Norman Mailer wrote it. It was ranked #61 on the Modern Library 100 Greatest Novels list. Many have called it the greatest novel ever written about World War II. I have to say, the competition doesn’t seem that stiff. Oh well.

Pros:

  • Really long. Makes you feel like you’ve accomplished something. Sure, it’s a pyrrhic victory, but still: a victory!
  • Nice binding.
  • There were two characters I vaguely liked, Hearn and Red. Didn’t like anything that happened to them or that they did, of course, but — you know.
  • You can skip pages without missing much.
  • Some of the modernish flashback sections were nice. Others weren’t.

Cons:

  • 700 freakin’ pages. Trimming the count by 400-500 might have imbued it with some, I dunno, necessity let’s say.
  • No plot. None. Some occasional feints, but those were quickly disregarded. A few were left hanging (how poignant!).
  • Character soup. There were several characters who could have exchanged names halfway through without my noticing.
  • The collection of characters was not believable.

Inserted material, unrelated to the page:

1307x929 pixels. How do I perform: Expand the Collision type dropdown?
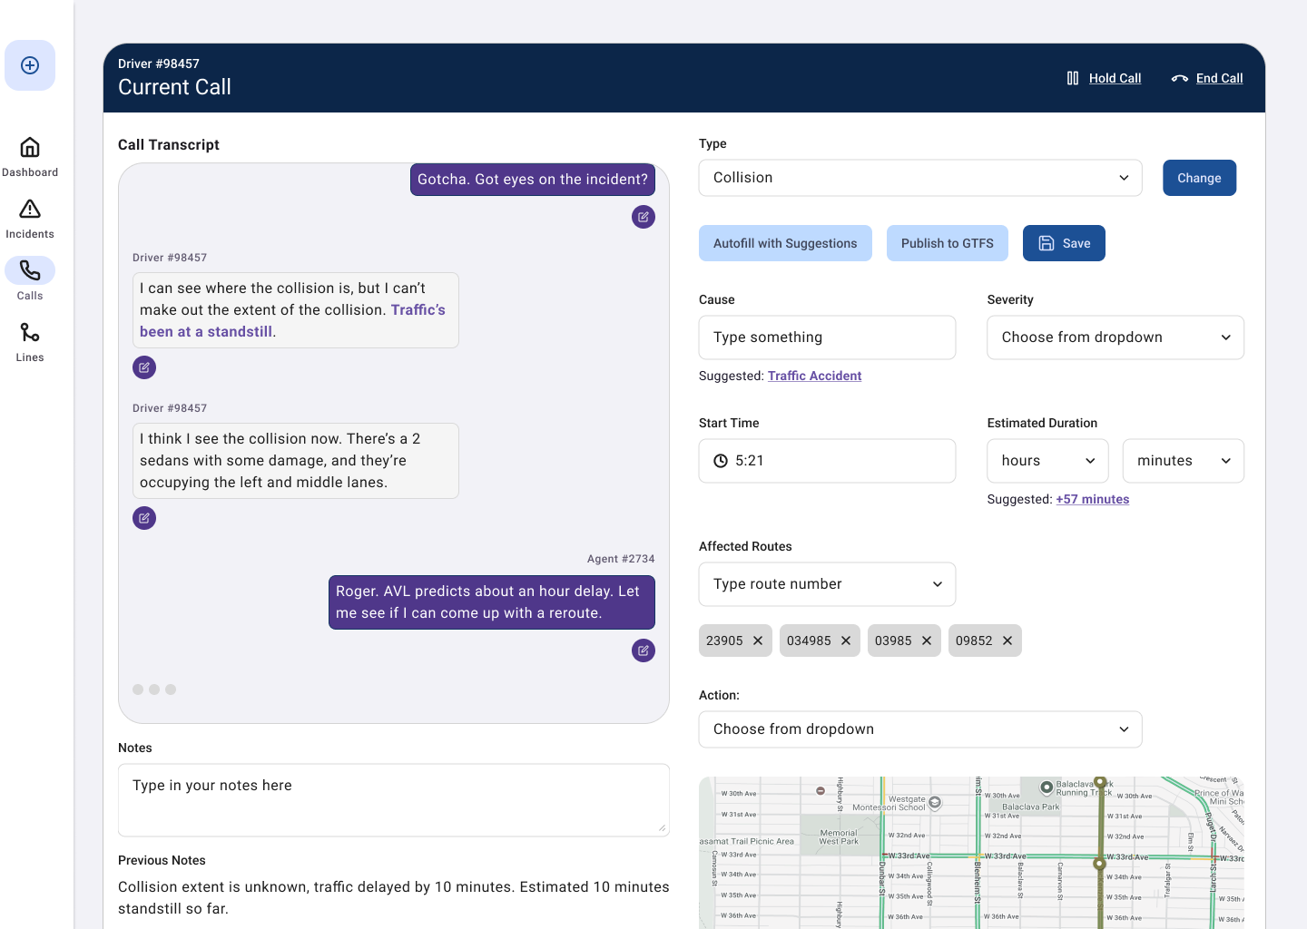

Every single one of them was an asocial near-moron with a ridiculous array of issues. None of them were capable of making a friend, for instance. And, sure, there are people like that in the world. I’m guessing somewhere on the order of 1-2% of the US population could be described that way. If there’s a statistician out there, maybe you could calculate the likelihood of 12 members of a platoon all being plucked by random out of that 1-2%. Or, heck, *I* can do it: .02 ^ 12 = 4.1 * 10^-21 = not very likely.
  • And if you create a book with such an unlikelihood, then the book better the heck be *about* that unlikelihood.
  • I’m not sure the book was about anything, actually. It seemed hell-bent on proving that random things happen to random people in war. Huh: that’s a stunner.
  • When anything can happen, nothing matters.
  • The odds of getting 12 guys in a platoon *that* sex-obsessed are probably better than the calculation above — but still doesn’t seem very likely. They were *very* sex-obsessed.
  • Mailer shows very little capacity for language (for the most part). His constant use of the most worthless of worthless adverbs (“he stared dully”, “Ridges smiled vaguely”, etc. and repeat for 700 pages).
  • The book fits way to neatly within the sad, “we gotta feel sorry for the troops” political bent of the US left.  It just doesn’t mesh with what I’ve read about front-line fighting from a number of different sources (none of which could easily be construed as pro-war). The events in this novel were atypical, but presented as if they were typical.
  •  Meh.

Dully,

bkd

(And the binding was actually pretty average — I was just trying to be nice.)

1 comment

  • HC12

    I no longer feel guilty about not reading *great* literature. Hopefully, I’ll come around before the *Bulletproof* series comes out.

    The U12 Mustang’s play for the world championship this Saturday. Hope to see you here.